1) Represent multi-dimensional access functions in LLVM-IR

Instead of linearizing multi-dimensional array accesses to single
dimensional array accesses, we extend LLVM-IR such that it can express
multi-dimensional accesses and we ensure that front-ends directly
generate LLVM-IR multi-dimensional accesses.

2) Recover multi-dimensionality from linearized accesses

We take a linearized single-dimensional SCEV* expression, apply some
magic and recover both the number and size of the original array
dimensions as well as a set of SCEV* expressions describing the individual
access functions of the original dimensions.

Both approaches have advantages/disadvantages:

Approach 1)
Pro:
- Provides exact information about multi-dimensional arrays,
if the multi-dimensionality is explicit in the source program

Contra:
- We need to explicitly express multi-dimensionality in LLVM-IR
- Front-ends need to explicitly generate the multi-dimensional IR
- Existing passes need to maintain and reason about the new IR
- Only C99 supports variable length arrays. Most existing C/C++
programs have a manual implementation of variable length
arrays, which cannot be automatically translated by the front-end.

Approach 2)
Pro:
- Does not distinguish between manually simulated multi-dimensional
arrays and multi-dimensional arrays that have been explicitly
expressed in the source code.
- Changes are limited to an LLVM-IR analysis

Contra:
- The general problem is difficult
- We may need to add some run-time checks as statically proving
the delinearization may not be entirely possible

I personally would first have a look at approach '2'. Access functions of
multi-dimensional follow often a very regular structure, which appears not
only for accesses generated by compiler front-ends, but also for
manual implementations of multi-dimensional arrays. One common pattern
is that there is a single parameter that represents the size of a
dimension [1]. Meaning SCEV* expressions describing access to an array "A[][m][p]" will contain the sizes '%p' and '%m * %p' more or less explicit.
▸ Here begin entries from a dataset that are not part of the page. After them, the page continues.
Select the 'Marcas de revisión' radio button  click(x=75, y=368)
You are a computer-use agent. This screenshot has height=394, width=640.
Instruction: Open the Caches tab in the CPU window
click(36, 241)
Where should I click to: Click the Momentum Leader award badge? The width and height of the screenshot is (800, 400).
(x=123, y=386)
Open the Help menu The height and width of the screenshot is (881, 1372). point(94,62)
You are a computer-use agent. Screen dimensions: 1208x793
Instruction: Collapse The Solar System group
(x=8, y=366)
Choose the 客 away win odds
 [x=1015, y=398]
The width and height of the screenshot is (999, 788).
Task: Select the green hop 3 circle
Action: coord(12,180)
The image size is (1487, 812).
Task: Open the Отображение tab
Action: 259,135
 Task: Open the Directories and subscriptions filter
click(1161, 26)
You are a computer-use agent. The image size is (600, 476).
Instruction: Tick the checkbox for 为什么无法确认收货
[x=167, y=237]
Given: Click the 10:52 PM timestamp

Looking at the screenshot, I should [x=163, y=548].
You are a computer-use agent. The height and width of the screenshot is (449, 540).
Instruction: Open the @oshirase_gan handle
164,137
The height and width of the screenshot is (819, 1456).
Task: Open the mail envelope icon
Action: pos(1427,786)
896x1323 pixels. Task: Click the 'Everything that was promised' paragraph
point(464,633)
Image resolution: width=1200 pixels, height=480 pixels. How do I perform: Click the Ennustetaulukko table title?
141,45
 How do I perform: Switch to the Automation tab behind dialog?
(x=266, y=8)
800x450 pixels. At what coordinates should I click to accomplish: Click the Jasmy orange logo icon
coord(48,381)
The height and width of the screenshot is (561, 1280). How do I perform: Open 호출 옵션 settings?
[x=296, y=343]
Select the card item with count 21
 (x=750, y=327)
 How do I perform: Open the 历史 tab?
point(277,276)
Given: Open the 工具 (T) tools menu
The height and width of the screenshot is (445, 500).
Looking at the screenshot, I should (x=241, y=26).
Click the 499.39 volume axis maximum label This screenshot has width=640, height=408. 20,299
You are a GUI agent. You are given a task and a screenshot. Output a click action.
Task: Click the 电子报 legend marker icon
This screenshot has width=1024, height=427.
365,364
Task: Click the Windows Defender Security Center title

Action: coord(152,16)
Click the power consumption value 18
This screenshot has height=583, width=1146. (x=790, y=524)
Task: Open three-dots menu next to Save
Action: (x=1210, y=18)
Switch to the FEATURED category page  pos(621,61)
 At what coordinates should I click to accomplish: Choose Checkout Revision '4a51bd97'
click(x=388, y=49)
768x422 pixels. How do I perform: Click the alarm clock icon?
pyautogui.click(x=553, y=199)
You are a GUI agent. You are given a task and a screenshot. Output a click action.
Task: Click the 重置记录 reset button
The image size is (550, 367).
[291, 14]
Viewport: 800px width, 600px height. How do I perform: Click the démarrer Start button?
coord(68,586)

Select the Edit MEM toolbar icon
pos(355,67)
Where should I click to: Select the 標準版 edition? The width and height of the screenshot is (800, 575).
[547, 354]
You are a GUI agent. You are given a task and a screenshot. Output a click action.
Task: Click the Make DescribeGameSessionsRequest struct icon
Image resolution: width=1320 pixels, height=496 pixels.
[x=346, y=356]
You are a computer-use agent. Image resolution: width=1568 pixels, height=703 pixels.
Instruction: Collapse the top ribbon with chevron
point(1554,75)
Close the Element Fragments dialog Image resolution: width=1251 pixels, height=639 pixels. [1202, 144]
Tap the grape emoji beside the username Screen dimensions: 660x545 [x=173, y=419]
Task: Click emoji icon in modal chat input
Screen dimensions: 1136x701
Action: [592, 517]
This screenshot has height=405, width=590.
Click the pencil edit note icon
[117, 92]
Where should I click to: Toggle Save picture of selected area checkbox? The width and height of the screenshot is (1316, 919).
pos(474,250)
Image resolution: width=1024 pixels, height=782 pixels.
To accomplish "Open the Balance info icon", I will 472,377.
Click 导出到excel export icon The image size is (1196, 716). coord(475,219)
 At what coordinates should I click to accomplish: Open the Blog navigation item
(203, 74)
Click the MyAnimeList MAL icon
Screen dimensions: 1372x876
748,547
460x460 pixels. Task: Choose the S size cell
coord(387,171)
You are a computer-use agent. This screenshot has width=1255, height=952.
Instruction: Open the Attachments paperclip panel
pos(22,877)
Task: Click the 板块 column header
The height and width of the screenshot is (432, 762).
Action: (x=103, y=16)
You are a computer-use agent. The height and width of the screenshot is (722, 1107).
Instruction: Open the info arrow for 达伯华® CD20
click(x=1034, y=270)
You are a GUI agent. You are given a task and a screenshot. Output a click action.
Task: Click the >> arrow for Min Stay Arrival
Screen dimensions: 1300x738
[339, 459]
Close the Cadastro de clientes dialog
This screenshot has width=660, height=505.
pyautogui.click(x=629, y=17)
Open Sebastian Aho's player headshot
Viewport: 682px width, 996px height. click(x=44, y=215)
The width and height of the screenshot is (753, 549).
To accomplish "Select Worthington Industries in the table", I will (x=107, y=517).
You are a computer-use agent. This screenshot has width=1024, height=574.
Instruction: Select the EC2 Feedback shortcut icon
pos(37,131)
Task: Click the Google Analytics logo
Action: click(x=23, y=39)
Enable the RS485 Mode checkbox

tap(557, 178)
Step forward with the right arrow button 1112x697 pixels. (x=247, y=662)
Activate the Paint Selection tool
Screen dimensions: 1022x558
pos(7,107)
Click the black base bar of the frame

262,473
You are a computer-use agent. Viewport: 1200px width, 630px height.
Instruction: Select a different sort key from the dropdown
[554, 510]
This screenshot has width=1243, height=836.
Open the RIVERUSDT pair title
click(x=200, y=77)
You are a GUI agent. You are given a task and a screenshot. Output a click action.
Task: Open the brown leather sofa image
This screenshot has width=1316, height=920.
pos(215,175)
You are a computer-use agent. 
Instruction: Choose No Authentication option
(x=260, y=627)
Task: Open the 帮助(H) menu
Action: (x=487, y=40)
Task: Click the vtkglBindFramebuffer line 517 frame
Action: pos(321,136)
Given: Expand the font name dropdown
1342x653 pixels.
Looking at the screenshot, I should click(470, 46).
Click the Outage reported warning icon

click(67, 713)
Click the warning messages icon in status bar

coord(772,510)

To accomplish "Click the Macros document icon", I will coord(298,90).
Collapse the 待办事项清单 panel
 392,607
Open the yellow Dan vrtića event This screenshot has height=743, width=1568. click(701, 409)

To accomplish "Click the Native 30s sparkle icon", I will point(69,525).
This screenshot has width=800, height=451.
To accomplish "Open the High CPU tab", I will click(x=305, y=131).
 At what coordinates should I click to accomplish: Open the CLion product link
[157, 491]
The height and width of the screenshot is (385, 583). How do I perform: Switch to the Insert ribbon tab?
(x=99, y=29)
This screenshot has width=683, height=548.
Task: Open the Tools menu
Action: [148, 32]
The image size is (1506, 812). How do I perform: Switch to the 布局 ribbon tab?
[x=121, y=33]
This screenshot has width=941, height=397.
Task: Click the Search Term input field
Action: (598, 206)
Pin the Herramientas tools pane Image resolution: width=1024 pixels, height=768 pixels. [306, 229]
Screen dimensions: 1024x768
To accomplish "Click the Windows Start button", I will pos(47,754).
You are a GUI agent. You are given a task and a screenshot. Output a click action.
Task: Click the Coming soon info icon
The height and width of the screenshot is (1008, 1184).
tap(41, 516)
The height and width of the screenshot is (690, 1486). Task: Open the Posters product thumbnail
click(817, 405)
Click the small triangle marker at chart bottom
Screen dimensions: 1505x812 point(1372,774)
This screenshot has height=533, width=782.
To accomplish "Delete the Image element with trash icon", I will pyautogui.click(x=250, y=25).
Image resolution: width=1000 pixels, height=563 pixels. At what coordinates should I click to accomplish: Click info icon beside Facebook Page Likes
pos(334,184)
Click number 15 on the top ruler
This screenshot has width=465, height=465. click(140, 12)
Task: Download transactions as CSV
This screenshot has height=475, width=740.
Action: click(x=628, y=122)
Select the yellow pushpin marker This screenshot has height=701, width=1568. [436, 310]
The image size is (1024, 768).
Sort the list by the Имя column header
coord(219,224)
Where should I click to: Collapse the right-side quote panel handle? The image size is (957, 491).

Here some examples I committed in r163619:

multidim_only_ivs_2d.ll:
; void foo(long n, long m, double A[n][m]) {
; for (long i = 0; i < n; i++)
; for (long j = 0; j < m; j++)
; A[i][j] = 1.0;
; }
; Access function: {{0,+,%m}<%for.i>,+,1}<nw><%for.j>

multidim_only_ivs_3d.ll:
; void foo(long n, long m, long o, double A[n][m][o]) {
; for (long i = 0; i < n; i++)
; for (long j = 0; j < m; j++)
; for (long k = 0; k < o; k++)
; A[i][j][k] = 1.0;
; }
; Access function: {{{0,+,(%m * %o)}<%for.i>,+,%o}<%for.j>,+,1}<nw><%for.k>

multidim_ivs_and_integer_offsets_3d.ll:
; void foo(long n, long m, long o, double A[n][m][o]) {
; for (long i = 0; i < n; i++)
; for (long j = 0; j < m; j++)
; for (long k = 0; k < o; k++)
; A[i+3][j-4][k+7] = 1.0;
; }
;
; Access function:
; {{{(56 + (8 * (-4 + (3 * %m)) * %o) + %A),+,(8 * %m * %o)}<%for.i>,+,
; (8 * %o)}<%for.j>,+,8}<%for.k>

multidim_only_ivs_3d_cast.ll:
; void foo(int n, int m, int o, double A[n][m][o]) {
; for (int i = 0; i < n; i++)
; for (int j = 0; j < m; j++)
; for (int k = 0; k < o; k++)
; A[i][j][k] = 1.0;
; }
;
; Access function:
; {{{%A,+,(8 * (zext i32 %m to i64) * (zext i32 %o to i64))}<%for.i>,+,
; (8 * (zext i32 %o to i64))}<%for.j>,+,8}<%for.k>

multidim_ivs_and_parameteric_offsets_3d.ll:
; void foo(long n, long m, long o, double A[n][m][o], long p, long q, long r) {
;
; for (long i = 0; i < n; i++)
; for (long j = 0; j < m; j++)
; for (long k = 0; k < o; k++)
; A[i+p][j+q][k+r] = 1.0;
; }
;
; Access function:
; {{{((8 * ((((%m * %p) + %q) * %o) + %r)) + %A),+,(8 * %m * %o)}<%for.i>,+,
; (8 * %o)}<%for.j>,+,8}<%for.k>

Those examples are obviously not exhaustive, but they already cover many common
cases. Analyzing them seems to be possible. As you may realize the size of the
array dimensions are all explicitly available in the 'step' of the SCEVAddRec
repressions. Even in the last example which contains parameters both for the
sizes and the offsets, the parameters for the sizes are the only ones that
appear on the right hand sides ('8 * %m * %o' and '8 * %o').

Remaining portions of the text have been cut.